Under the influence of the commandment about the misuse of God’s name, the faithful spoke it less and less.  By the time of Jesus speaking the name was considered blasphemous in almost every circumstance. The rabbis made their mark by building a hedge about the law. If you never spoke God’s name, you could never be guilty of taking the name in vain. It was a way of safeguarding the name.  Even when reading Scripture in the synagogue, a substitute word was used.  In Aramaic-speaking synagogues the readers said “Adonai.”  In Greek-speaking synagogues they said “kyrios.”  Both mean something like “Lord” or “Master.”

The Dead Sea Scrolls provide good evidence for how the name of God was written in the centuries and decades leading up to the New Testament era.  In many of the biblical scrolls the name of God is written in paleo-Hebrew script.  That would be like shifting to a Gothic font when writing the name of God.  In other scrolls the name is not written at all; it is represented by four, thick dots written in the center of the line. In yet other scrolls where the name of God should be there is a blank in the line just large enough for the tetragrammaton.  Scholars theorize that the blank was left by a junior scribe and would have been filled in later by a senior scribe who had permission to write the name. Where there is a blank in the line, we think the senior scholar never got around to writing the divine name in the blank. These were some of the ways the faithful showed respect for the name of God.

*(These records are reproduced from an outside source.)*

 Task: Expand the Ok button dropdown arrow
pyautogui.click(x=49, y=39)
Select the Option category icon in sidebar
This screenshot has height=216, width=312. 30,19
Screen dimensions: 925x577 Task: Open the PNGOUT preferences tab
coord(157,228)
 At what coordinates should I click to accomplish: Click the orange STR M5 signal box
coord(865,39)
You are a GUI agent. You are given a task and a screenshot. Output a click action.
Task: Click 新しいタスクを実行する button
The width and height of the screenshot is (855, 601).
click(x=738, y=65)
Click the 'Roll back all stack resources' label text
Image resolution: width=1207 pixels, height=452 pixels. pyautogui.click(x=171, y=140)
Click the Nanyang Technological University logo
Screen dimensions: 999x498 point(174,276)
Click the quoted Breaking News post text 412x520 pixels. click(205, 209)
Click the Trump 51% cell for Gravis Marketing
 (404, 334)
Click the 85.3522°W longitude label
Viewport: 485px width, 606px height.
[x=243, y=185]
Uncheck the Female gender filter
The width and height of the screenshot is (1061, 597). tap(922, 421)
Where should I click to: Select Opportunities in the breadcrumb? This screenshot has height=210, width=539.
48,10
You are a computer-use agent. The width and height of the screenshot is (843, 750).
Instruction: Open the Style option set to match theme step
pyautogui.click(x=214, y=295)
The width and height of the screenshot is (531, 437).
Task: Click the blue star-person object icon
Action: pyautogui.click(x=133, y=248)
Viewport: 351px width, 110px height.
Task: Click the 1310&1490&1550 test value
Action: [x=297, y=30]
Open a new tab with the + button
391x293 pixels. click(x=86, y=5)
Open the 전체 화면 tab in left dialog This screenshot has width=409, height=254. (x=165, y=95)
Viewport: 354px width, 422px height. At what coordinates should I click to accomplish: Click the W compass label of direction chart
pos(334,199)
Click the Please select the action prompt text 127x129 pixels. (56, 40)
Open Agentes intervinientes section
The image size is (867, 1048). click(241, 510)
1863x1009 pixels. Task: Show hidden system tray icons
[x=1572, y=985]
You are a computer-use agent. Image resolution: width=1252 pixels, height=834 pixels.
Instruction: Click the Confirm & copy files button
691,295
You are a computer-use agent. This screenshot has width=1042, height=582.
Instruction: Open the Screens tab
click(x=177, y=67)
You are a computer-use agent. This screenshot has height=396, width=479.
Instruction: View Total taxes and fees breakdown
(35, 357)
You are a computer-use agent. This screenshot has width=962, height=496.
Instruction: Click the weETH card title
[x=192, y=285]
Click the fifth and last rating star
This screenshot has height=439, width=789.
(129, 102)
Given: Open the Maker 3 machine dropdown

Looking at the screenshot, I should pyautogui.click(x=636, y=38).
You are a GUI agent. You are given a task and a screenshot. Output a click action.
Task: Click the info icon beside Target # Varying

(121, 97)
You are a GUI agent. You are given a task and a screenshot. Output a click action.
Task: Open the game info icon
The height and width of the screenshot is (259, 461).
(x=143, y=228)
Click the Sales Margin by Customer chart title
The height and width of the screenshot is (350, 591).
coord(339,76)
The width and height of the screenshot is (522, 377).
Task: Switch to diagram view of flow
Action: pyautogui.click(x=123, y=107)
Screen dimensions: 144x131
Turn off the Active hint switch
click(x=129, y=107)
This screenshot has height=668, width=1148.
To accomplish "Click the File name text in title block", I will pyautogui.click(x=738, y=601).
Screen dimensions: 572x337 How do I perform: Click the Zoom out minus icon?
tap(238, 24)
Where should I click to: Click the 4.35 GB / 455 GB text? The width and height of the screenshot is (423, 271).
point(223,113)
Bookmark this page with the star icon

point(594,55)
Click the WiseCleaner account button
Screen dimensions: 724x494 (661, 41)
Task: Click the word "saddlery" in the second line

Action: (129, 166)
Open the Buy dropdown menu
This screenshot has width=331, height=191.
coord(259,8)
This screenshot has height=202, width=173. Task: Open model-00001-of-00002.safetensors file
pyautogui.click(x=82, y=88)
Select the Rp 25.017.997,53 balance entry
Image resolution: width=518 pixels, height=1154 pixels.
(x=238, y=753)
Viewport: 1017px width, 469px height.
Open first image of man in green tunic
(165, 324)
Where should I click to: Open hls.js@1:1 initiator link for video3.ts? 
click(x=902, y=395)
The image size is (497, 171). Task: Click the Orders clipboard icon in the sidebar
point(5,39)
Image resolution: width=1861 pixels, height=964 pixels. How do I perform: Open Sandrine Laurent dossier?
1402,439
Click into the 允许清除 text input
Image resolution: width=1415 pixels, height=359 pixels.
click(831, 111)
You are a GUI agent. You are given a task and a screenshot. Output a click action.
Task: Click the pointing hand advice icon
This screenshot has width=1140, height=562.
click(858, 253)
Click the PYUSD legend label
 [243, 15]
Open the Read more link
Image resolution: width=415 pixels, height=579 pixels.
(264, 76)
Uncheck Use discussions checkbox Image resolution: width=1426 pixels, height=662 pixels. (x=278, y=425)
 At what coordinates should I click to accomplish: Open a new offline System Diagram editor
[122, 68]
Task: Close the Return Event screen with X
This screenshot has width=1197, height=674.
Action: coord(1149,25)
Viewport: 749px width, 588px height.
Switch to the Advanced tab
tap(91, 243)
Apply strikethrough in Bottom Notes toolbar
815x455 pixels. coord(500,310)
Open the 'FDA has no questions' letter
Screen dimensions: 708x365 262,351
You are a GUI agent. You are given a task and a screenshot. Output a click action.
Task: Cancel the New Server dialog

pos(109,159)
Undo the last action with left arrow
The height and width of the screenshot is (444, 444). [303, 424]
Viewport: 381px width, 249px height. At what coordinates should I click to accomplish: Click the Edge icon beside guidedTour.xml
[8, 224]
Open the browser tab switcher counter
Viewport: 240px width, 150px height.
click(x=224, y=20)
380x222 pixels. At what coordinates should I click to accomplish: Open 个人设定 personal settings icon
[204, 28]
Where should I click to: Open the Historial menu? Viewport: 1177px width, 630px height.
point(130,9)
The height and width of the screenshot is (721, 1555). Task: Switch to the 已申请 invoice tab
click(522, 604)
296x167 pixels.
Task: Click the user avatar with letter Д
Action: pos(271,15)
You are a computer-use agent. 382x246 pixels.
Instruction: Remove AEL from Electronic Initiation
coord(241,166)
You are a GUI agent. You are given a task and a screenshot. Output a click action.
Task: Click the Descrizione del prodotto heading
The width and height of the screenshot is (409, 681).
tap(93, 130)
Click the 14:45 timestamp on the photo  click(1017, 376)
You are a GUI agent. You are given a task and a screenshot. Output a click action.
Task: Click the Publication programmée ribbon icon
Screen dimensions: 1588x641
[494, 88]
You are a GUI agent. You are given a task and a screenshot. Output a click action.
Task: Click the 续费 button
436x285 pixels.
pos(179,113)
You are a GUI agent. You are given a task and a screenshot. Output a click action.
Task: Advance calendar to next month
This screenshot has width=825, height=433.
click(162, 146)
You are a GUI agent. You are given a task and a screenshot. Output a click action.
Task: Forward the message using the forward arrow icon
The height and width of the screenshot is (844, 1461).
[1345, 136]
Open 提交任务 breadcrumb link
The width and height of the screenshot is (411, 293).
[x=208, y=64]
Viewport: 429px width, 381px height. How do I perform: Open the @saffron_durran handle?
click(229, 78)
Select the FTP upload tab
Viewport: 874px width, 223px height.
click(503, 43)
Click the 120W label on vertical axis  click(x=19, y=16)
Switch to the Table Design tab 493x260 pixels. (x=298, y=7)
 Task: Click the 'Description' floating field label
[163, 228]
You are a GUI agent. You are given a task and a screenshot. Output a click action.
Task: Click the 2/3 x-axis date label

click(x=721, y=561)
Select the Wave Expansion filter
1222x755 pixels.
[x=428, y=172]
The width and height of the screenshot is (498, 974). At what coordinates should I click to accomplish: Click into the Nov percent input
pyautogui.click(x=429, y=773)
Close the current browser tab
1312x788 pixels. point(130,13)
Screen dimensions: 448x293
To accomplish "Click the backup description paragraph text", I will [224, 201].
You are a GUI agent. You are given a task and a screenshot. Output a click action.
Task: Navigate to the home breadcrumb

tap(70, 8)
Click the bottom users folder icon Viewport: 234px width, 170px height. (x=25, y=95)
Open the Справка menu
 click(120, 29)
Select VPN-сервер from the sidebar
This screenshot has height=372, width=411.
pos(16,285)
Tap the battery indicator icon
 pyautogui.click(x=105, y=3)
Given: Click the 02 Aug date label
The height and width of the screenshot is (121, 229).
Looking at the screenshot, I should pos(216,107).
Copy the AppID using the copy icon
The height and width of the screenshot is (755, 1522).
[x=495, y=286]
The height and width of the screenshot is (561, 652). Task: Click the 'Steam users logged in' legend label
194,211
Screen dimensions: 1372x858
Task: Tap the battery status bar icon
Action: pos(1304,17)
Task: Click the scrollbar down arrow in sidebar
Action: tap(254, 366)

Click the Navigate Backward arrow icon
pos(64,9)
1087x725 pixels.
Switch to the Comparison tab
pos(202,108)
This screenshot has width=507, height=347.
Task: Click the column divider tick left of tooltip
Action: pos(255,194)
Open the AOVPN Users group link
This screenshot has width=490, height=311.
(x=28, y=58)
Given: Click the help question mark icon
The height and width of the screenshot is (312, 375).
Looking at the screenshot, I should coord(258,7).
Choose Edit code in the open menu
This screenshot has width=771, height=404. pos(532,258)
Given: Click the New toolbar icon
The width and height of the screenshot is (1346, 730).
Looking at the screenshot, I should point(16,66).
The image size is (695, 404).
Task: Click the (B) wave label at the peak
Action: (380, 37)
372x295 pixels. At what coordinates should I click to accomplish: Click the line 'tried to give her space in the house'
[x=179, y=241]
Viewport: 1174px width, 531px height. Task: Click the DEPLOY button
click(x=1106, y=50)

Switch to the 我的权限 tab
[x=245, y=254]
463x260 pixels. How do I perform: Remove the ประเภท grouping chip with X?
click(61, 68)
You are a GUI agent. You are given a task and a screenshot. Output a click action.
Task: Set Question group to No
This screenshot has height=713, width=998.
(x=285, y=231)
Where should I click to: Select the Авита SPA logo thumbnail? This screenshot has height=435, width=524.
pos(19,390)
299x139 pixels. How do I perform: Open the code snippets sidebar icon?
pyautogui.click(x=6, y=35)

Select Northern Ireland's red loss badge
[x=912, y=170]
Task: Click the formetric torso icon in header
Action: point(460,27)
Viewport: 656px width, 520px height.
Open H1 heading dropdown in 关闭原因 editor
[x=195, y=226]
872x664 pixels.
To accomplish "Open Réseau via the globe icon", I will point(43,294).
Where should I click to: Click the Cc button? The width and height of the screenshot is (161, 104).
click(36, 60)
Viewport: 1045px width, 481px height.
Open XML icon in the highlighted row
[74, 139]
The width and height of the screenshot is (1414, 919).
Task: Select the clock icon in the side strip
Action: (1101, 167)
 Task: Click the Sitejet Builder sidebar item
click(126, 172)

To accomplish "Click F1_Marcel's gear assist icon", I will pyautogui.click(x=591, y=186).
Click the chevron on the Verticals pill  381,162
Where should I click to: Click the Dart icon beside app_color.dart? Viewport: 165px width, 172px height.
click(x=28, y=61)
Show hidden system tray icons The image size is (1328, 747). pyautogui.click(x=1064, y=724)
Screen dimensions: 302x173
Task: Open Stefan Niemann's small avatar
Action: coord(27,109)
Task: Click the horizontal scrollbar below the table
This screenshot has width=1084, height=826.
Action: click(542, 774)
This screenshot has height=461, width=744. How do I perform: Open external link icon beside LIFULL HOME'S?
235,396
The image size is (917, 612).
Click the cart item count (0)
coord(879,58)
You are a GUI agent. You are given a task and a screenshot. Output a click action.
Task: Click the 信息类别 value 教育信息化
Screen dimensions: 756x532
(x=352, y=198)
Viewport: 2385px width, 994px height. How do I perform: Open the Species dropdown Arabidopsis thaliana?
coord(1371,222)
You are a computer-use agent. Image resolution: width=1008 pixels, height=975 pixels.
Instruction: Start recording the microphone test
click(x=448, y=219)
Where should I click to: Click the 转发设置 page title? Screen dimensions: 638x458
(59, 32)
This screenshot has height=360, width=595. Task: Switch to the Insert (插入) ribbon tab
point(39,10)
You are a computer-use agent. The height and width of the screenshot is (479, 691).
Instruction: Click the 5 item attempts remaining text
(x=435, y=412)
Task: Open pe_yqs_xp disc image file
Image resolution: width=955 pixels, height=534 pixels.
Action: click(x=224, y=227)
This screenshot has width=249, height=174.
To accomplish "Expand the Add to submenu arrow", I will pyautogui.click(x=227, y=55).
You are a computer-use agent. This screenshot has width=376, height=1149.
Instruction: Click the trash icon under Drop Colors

Early Christians developed their own way of signaling respect for the names and titles associated with God the Father, God the Son, and God the Holy Spirit.  Copying the New Testament books in Greek, they abbreviated the names (usually first letter and last letter) and placed a line above those letters. You can see this in the picture.  Scholars refer to these as nomina sacra (Latin for “sacred names”).  Copyists continued to write sacred names this way for centuries.  It remains a common practice still among artists who create the icons used in the eastern churches.  Many names and titles were written this way including “God,” “Father,” “Jesus,” “Son of God,” “Son of Man,” “Christ,” “Lord,” “Holy Spirit.” For our purposes note the nomen sacrum for “Christ;” it was written XC. Now remember these are letters from the Greek alphabet not our Latinized version. It is not “X” (eks) the 24th letter of our English alphabet but the Greek letter “Chi,” the first letter of the title “Christ.”

Earliest versions of writing Christmas as “Xmas” in English go back to the Anglo-Saxon Chronicle (about 1100).  This predates the rise of secularism by over 600 years.  The Oxford English Dictionary cites the use of “X-“ for “Christ” as early as 1485.  In one manuscript (1551) Christmas is written as “X’temmas.”  English writers from Lord Byron (1811) to Samuel Coleridge (1801) to Lewis Carroll (1864) used the spelling we are familiar with today, “Xmas.”

The origin of “Xmas” does not lie in secularists who are trying to take Christ out of Christmas, but in ancient scribal practices adopted to safeguard the divine name and signal respect for it.  The “X” in “Xmas” is not the English letter (eks) as in “X marks the spot,” but it is the initial Greek letter “Chi” (X), the first letter of the title “Christ.”  No doubt some people today use the abbreviated form to disregard the Christian focus of the holy-day, but the background tells a different story, a story of faithful men and women showing the deep respect they have for Jesus at this time of year.

Merry Christmas or should I say “Merry Xmas”!